Work instructions: Go through the material and copy every line in which "Viewport" appears.

Information:

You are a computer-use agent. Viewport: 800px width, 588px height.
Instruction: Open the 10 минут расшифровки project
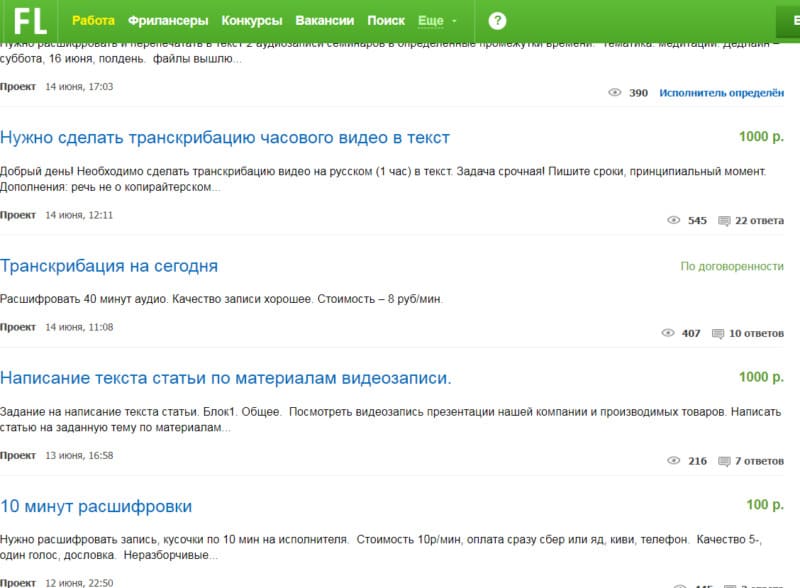96,506
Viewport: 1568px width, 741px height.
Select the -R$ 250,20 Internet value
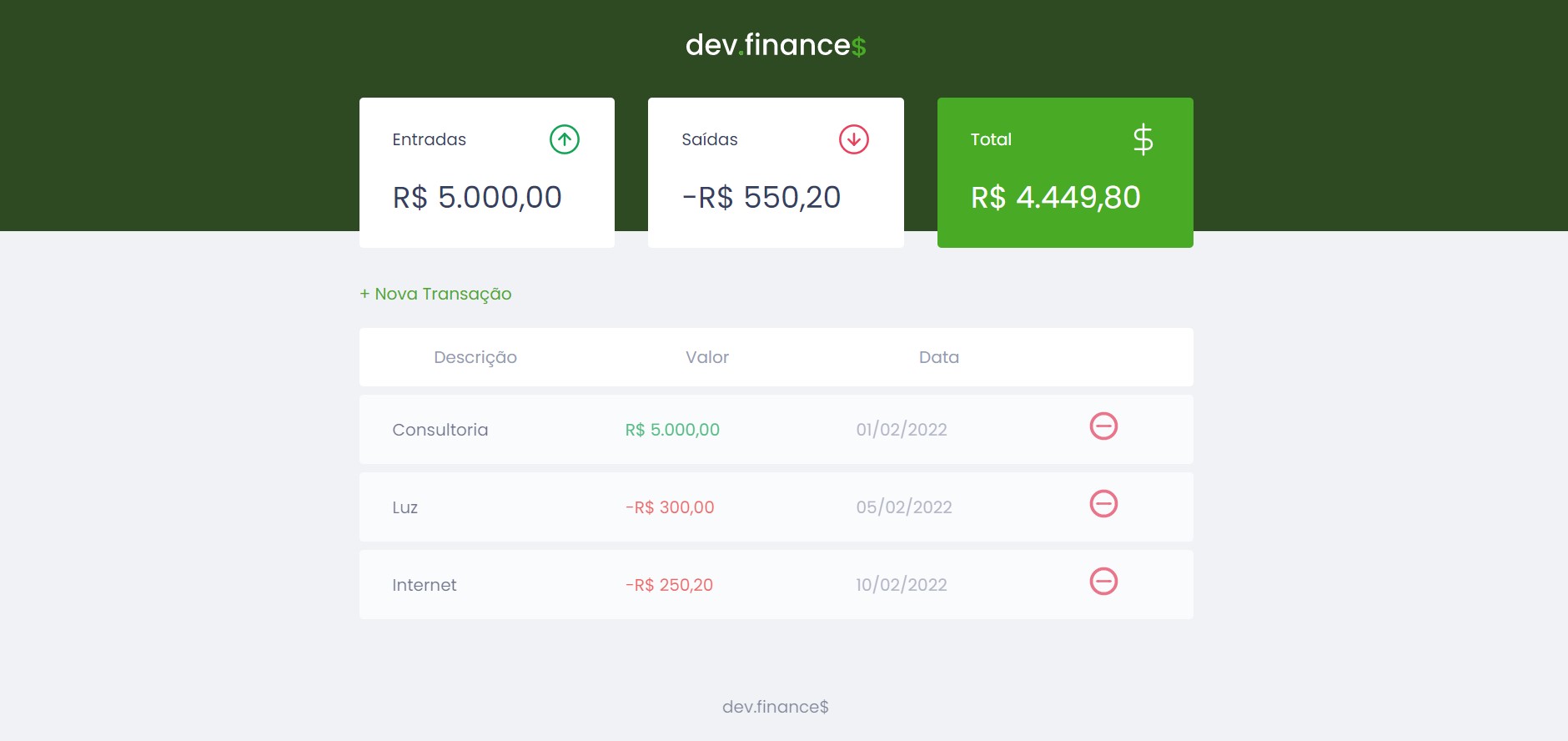click(x=669, y=584)
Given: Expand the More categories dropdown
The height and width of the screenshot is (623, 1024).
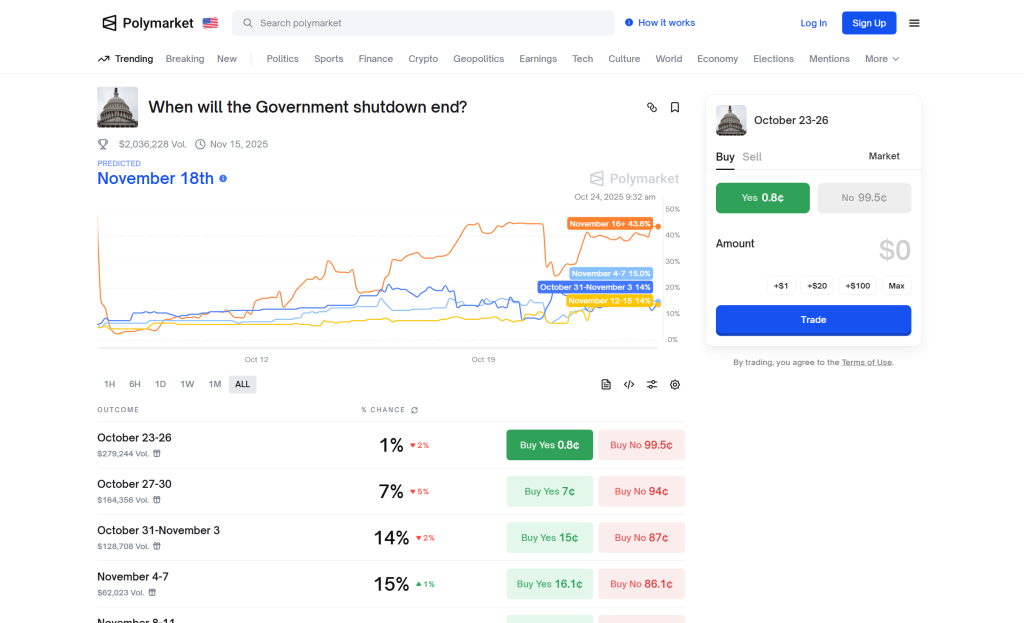Looking at the screenshot, I should tap(882, 59).
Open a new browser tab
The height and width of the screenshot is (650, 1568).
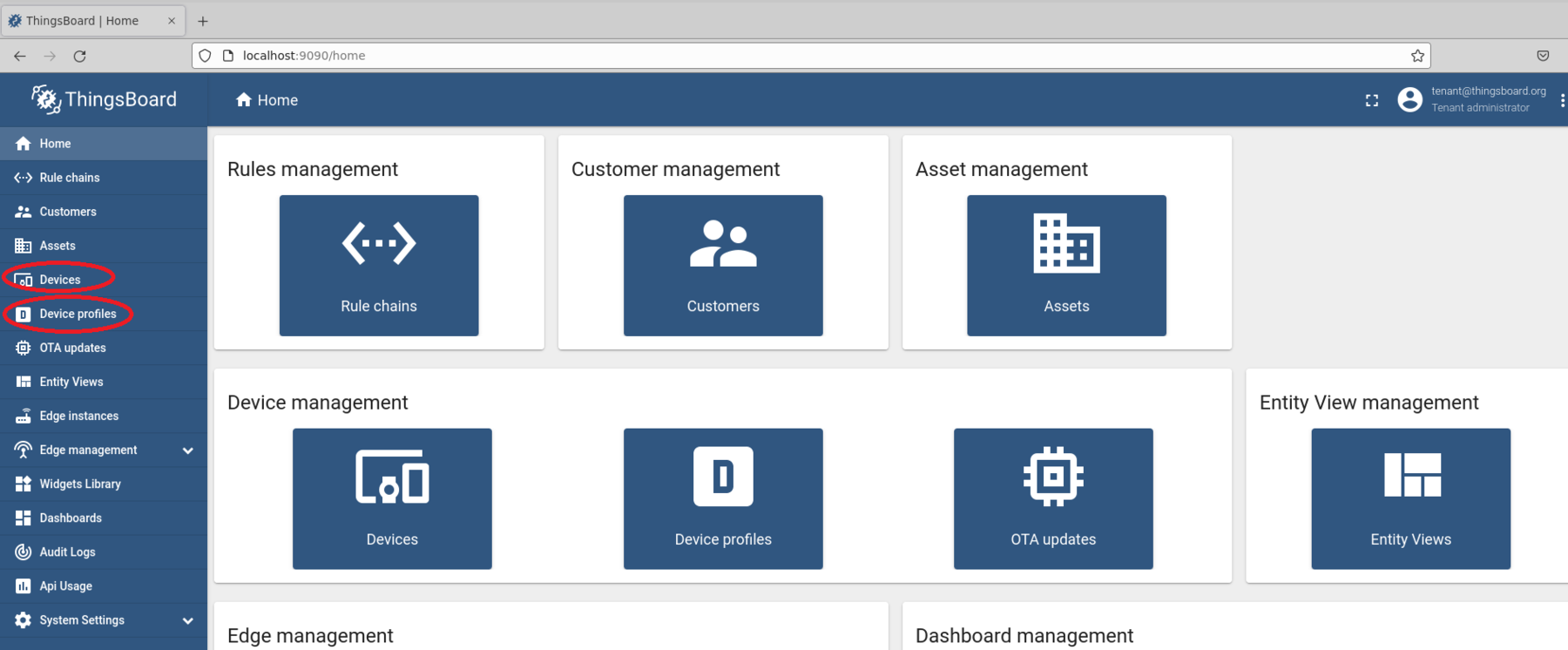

Reply to the exercise:
You are a computer-use agent. Viewport: 800px width, 588px height.
Viewport: 1568px width, 741px height.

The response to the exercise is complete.